Вероятно, можно бы было рассмотреть что-то ещё, но гибкой рукой в пушистой варежке сосны день дотянулся-таки до выключателя, и свет погас.
Что и как происходило там, среди деревьев, стало не понять. Только ветер внятно шепелявил, перебирая аквамариновые чётки дождя. Шёлковые их нити часто рвались, бились россыпью оземь и таяли, вероятнее всего от обиды за небрежение.
Наутро, цепляясь простылыми паучьими лапами веток за ветер, лес отнял измятое ночью лицо от сырой подушки и.… не нашёл он ни столешника, не того, что на нём. Один только гриб, загадавший увидеть зиму, глядел ему в глаза. Тому было о чём рассказать, но связывало молчание, отданное в залог обещания узнать ещё и весну.
Капля
Капля. Сероватый плотный податливый ободок. Если тронуть не спеша, уступает немного. Позволяет ощутить, каково оно, быть ею. Прозрачность капли обманчива. Переиначивая всё, что окрест в самой своей сердцевине, отражает изнанку сущего. Ту, что видна, но незрима, покуда нет в ней нужды. Такова она…капля.
Но только коснись её небрежно, и, распахнутой душой окоченев, бледнеет. Да после, сладкими крупинками снега, сбивая зимних комаров и летних божьих коровок, приводя в недоумение пауков, что сушат неводы свои вблизи сквозняка из окошка, роняет себя ненарочно. Не от немоги устоять, но от страсти неутолённой. Лететь! Как птица! Не чтобы ахнули все, кто корил её за наивность и чистоту, кто, любуясь ею, – чернил, смывая с себя дурное, а возжелал. Не её саму. Не покорения ради. Но – рядом быть.
Присела снежинка на ветку, успокоилась немного, обняла закутанную в три пелёнки почку, как сестрёнку, отёрла её розовый натужный нос. Побаюкав, задремала рядом. А заслышав нежный голос синицы, расчувствовалась не вдруг35:
–Как оно славно поют, птицы-то. Не от того ли, что пьют по-особенному? Капля за каплей. Да и тратят в полёте сердца в три раза скорее… прочих.
День
Глядеть на солнце было невыносимо. Лес занемог. С вялых ветвей капало, как с сосулек, а птицы пристраивались подле, и ловили брызги на лету. С лёта. С лета не слыхали они такого гулкого перезвона, и шороху такого, как от сотни монист. В горячке бреда деревья дрожали мелко, будто цыгане. До пены на губах, что, обрываясь на полуслове, взмывала вверх облаками. Ветер терзал их в отместку, разрывал на куски, да что толку. Они вырывались, сбивались в стаи и отдуваясь бежали прочь.
Скучно одному, тошно. Даже в гневе. От безделия жонглируя, ветер ронял то, что мог сыскать, и подбирал вновь, раз за разом, до дурноты. После себя оставил сором крошево ровной, с саго, снежной крупы и мокрые пятна стаявшего с крыш льда. Он потянул его невзначай, легонько, походя, словно волан скатерти, что рдеет под рукой неутомимого пианиста. А вот разбил… Так то ненарочно.

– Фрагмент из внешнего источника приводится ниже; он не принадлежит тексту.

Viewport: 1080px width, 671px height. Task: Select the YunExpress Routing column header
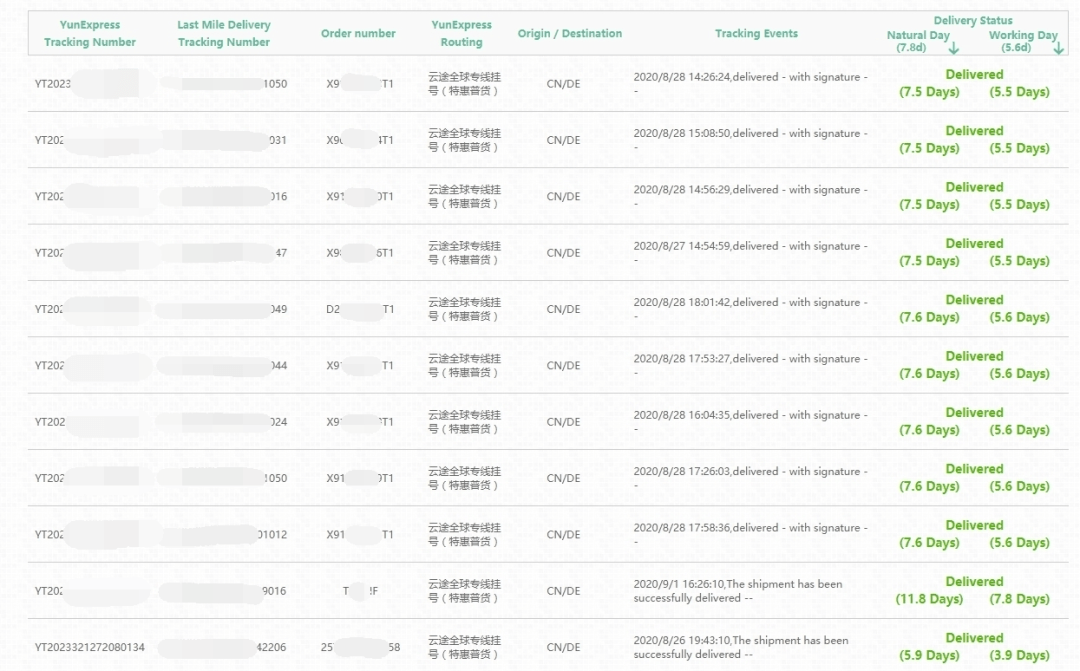(x=461, y=34)
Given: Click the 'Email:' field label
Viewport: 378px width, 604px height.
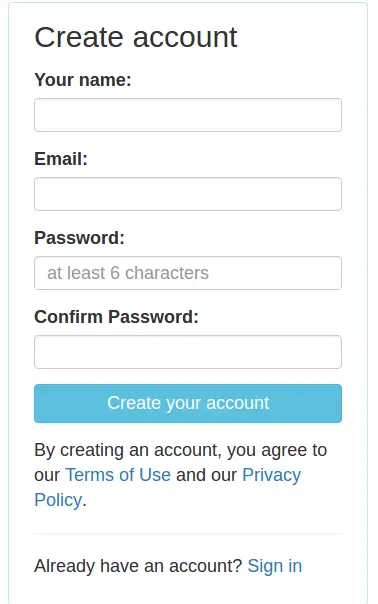Looking at the screenshot, I should pos(61,159).
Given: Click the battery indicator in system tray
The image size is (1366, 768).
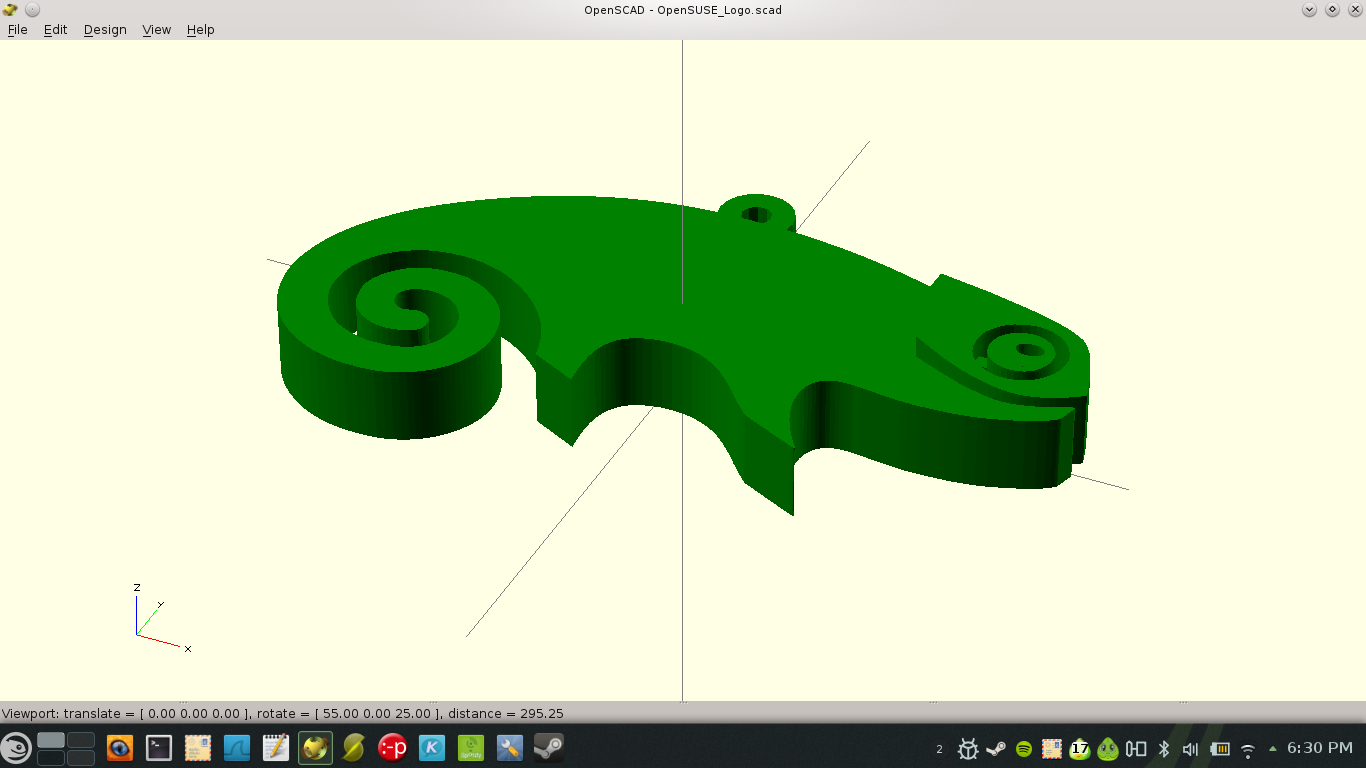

Не наигравшийся, как неотмщённый, рассерженным, вышел вон ветер. День же медлил и тёрся о ноги деревьев, как кот. Бодался, стряхивая с их плеч эполеты сугробов. Те щурились, не давая сказаться довольству, сами же глядели сквозь опушённые снегом ресницы, наблюдая, как оно там и что.
Но… зряшно непонятое. Откуда же ему знать, что мил?! И, распустив напоследок дряблым бутоном пятерню, полоснул день по небу так, что кровавые стебли заката стекли наземь. И сник. Сморщившись тенью ветвей в поднебесье, затих недвижимо. Утомился, видать по всему. Луна едва-едва разглядела его. Обёрнутым самим собой трижды, тот долго лежал, делая вид, что спит.
Он оказался поэтом, этот день, и, как водится, был скучен и вял, покуда озарение зари не будило его, давая силы и радость. Жизнь, вне которой округ лишь чёткие линии примёрзших к земле стволов, размытая хмарь неба возле луны и чёрная линия дороги туда, куда никак не дойти.
Чтобы не забыть…
– Вы нас обманули!
– Да чем же, позвольте?!
– Вы должны были сдать ЭТО в металлолом!!!
«Это…» Надо же! Как язык-то повернулся, честное слово.